Just got home after a rigorous session of, yes, speed dating. First time ever, first SDU-sponsored activity ever. It was weird at the start but strangely exhilarating after a bit, kinda like what this 7-tonne bottlenosed whale must be feeling while lost in the Thames.
Truth be told, it was a lot more fun than I expected, except that the dinner wasn't too hot. (Note to SDU people: It's all a wee bit too obvious when serving sausages for dinner at an event for shy, single people. Massive Taiwanese sausage in a bento set (!) some more. Do you cut it with your spoon and chopsticks or do you bite into it while talking to a complete stranger who is looking studiously at how you tackle that piece of meat?)

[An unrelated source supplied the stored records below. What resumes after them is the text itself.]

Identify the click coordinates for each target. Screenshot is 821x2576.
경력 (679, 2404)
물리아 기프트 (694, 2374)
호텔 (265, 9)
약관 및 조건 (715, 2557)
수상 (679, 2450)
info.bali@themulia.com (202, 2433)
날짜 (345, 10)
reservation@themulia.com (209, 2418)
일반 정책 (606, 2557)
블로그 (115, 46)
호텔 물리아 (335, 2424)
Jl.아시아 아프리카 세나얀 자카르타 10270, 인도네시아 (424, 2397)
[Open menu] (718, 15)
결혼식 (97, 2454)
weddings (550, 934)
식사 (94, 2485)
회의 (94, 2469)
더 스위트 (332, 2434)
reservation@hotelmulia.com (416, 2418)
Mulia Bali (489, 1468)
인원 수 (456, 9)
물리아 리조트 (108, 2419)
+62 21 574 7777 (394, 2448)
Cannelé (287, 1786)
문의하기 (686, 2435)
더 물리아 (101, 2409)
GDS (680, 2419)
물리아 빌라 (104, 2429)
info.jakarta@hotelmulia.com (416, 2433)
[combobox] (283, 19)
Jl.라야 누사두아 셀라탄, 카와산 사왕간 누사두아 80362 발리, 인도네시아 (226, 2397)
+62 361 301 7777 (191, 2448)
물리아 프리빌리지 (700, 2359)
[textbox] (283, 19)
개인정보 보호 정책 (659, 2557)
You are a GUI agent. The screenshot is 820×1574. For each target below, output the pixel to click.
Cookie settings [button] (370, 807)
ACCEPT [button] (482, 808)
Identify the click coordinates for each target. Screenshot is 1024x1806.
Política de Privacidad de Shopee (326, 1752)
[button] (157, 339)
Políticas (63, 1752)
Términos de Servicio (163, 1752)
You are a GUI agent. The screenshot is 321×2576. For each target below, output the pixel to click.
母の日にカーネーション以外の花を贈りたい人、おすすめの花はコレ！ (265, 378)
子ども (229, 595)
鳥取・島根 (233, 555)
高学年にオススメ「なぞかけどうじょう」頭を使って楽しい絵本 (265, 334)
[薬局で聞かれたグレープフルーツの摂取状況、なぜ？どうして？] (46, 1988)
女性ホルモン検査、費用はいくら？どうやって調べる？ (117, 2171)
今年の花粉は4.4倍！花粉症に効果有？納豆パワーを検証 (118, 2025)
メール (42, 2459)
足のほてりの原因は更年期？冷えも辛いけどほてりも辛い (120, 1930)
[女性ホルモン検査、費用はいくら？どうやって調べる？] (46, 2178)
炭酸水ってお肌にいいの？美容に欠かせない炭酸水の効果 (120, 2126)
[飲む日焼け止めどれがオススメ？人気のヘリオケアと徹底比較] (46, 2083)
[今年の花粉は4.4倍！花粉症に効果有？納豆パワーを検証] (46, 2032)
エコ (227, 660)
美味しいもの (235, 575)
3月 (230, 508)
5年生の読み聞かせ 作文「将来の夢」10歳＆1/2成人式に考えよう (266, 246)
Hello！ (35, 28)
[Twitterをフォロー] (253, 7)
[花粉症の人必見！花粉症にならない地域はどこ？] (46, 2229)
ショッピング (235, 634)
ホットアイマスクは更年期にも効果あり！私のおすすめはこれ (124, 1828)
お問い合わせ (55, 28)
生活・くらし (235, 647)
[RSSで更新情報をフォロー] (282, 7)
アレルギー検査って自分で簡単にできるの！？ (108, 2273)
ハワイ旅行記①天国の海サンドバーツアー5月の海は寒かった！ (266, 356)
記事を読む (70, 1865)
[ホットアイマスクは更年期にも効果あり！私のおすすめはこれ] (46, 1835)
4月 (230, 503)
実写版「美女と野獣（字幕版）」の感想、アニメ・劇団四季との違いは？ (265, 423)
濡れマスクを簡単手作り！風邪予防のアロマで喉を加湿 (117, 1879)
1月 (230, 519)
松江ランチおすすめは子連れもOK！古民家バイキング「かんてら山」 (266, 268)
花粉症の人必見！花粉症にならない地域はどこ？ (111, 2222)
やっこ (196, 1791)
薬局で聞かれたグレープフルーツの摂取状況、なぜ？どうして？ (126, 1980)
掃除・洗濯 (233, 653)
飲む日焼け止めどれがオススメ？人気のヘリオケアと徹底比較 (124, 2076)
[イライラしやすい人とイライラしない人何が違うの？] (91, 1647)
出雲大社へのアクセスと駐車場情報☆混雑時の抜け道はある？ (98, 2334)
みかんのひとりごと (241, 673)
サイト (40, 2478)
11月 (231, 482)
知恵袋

So basically you get a number then the women sit down at one end of the table while the men do the rounds, kinda like a factory assembly line. You spend three to five minutes talking to each of these 24 strange men. And I do mean strange. Men who stare at the top of your blouse like they've never seen the tops of blouses before. Men who try very, very desperately to collect all the women's handphone numbers into their Palm Pilots. Men who tell you "er, your voice is very low" (which while true doesn't mean you have to say it out loud, dammit). And men who tell you that you can find the biggest peanuts - "as big as your fingers" - in China's Shandong province.
By the way, the average male speed dater is:
- An engineer
- In his late 20s to early 30s
- Bespectacled
- A jogger
So then, you had to keep track of who you thought had potential and write it down. I lost track and in the end, randomly picked a few, a course of action I am sure will be most regrettable later. I've also almost lost my voice because the accoustics were so bad at the restaurant and everyone had to shout to be heard. I kept yelling: "Hah? Say again??" After a while, you tend to zonk out and just go through the motions: "What are you working as? What do you do for fun? How are you finding the event? etc etc"
Which, after a while, made me want to be somebody else, like a rock-star/chef with a penchant for inventing pet toys and discovering new species of beetles. The furthest I got was to lie about how I love to roller-blade in East Coast Park.
I can see why this whole thing might be addictive though. It's the fastest and easiest way for busy, busy people to get to know more busy, busy people. And it's a bloody challenge just coming up with new ways to engage that engineer in the checked shirt in front of you for five minutes.